After some more tinkering, I can reduce the timing even more, to 0.8s, by doing away with the innermost Python loop that creates the slice objects and doing all the indexing in Numpy:
In effect we now have as many parallel loops as we have polygons. So now we can assign vertex colors (on my machine) to over 1 million faces per second (and that includes generating 3M random floats), which is not too bad I guess.
@Oyster: The idea with foreach_get and foreach_set is optimization. I suggest making the algorithm first in pure Python, because it’s a lot more readable and manageable, and after then if you need performance, going Numpy and foreach_get & _set.
@ambi: your script would assign a different color to each vertex (but the same color to all loops that share this vertex) if I read it correctly, which is not what I am aiming for, I want each polygon to have a uniform (but random) color, so I have to assign the same color to each loop of a given polygon (but different colors to loops that share a vertex).
BTW, I don’t see anything that could break although I guess there is no need to initialize mloops to zeros as it gets overwritten immediately.
small change suggested by Linus Yng, changing everything to 32bits gives another 2x speed increase (for my random vertex colors example. Just foreach_get / foreach_set gives a 14x speed increase)
Anybody knows how to generate an array of 32 bit random floats in Numpy without producing an intermediate 64 bit array first?
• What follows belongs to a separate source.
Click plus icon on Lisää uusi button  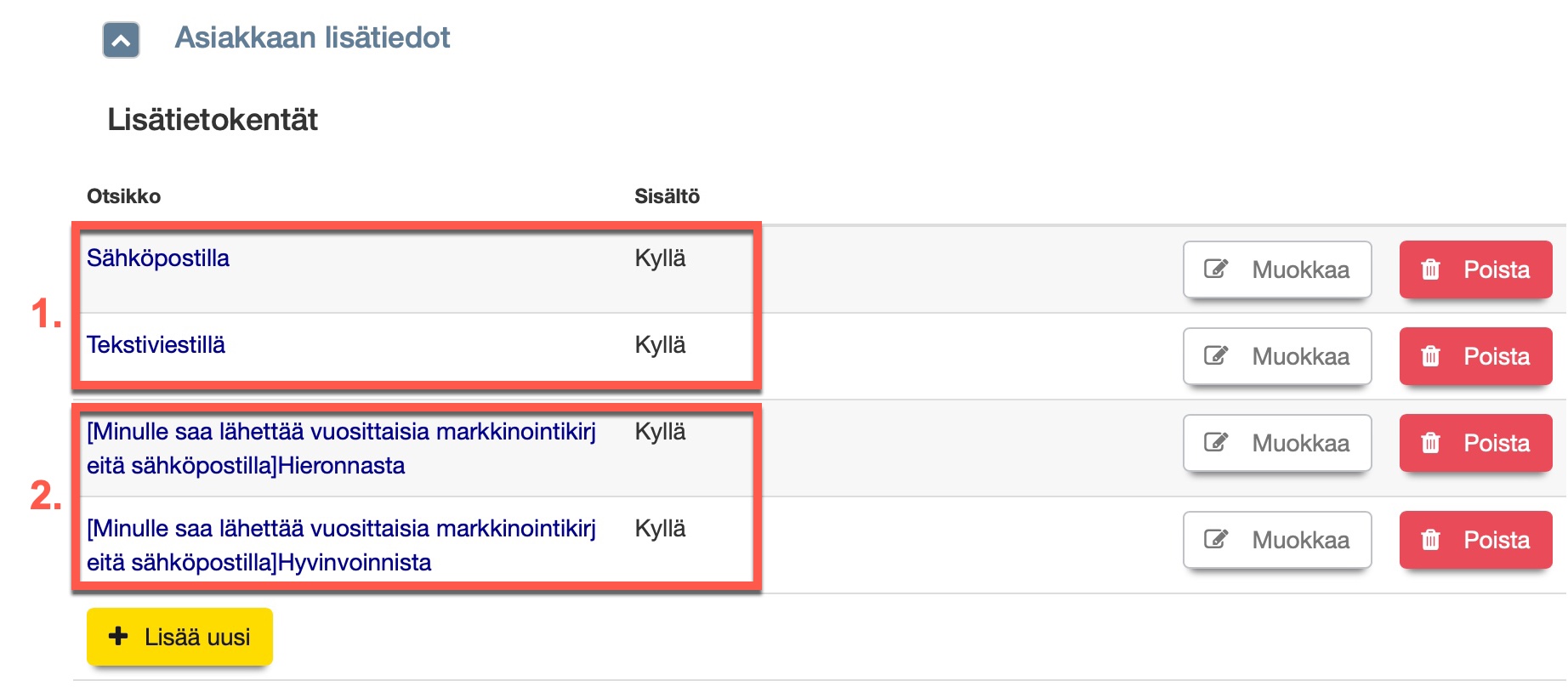click(x=119, y=636)
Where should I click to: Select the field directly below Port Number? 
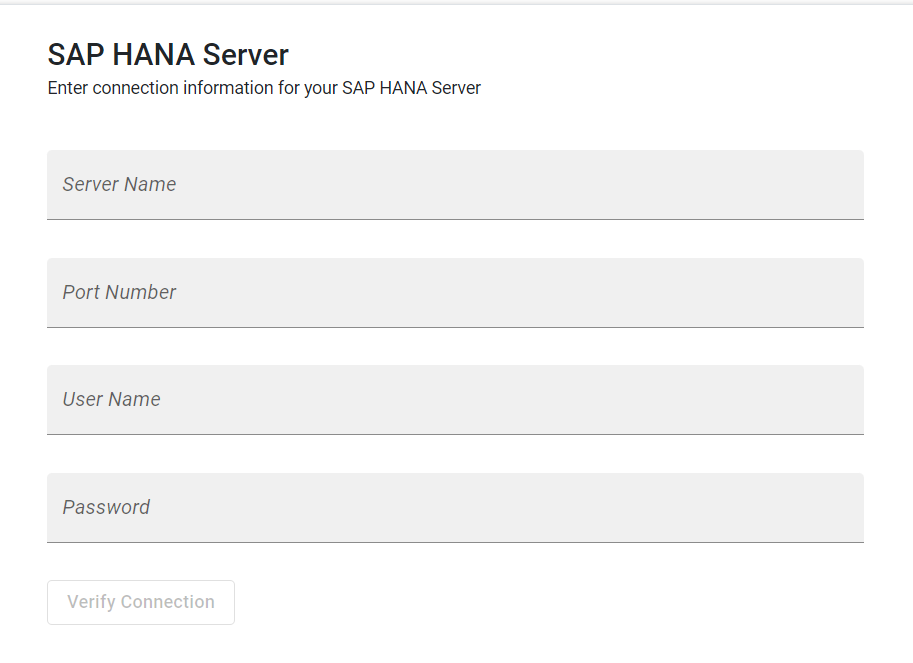[x=455, y=400]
because random_sample (and related functions) do not take a dtype argument. I am not sure generating 32 bit numbers would be that much faster (most 64bit operations in numpy result in only a 40% penalty on my machine compared to 32 bit operations) but saving on a potentially very large temporary array would still be interesting.
You could use ctypes to allocate the memory and then numpy.ctypeslib.as_array to use that allocated memory as a numpy array. If you really wanted to, that is.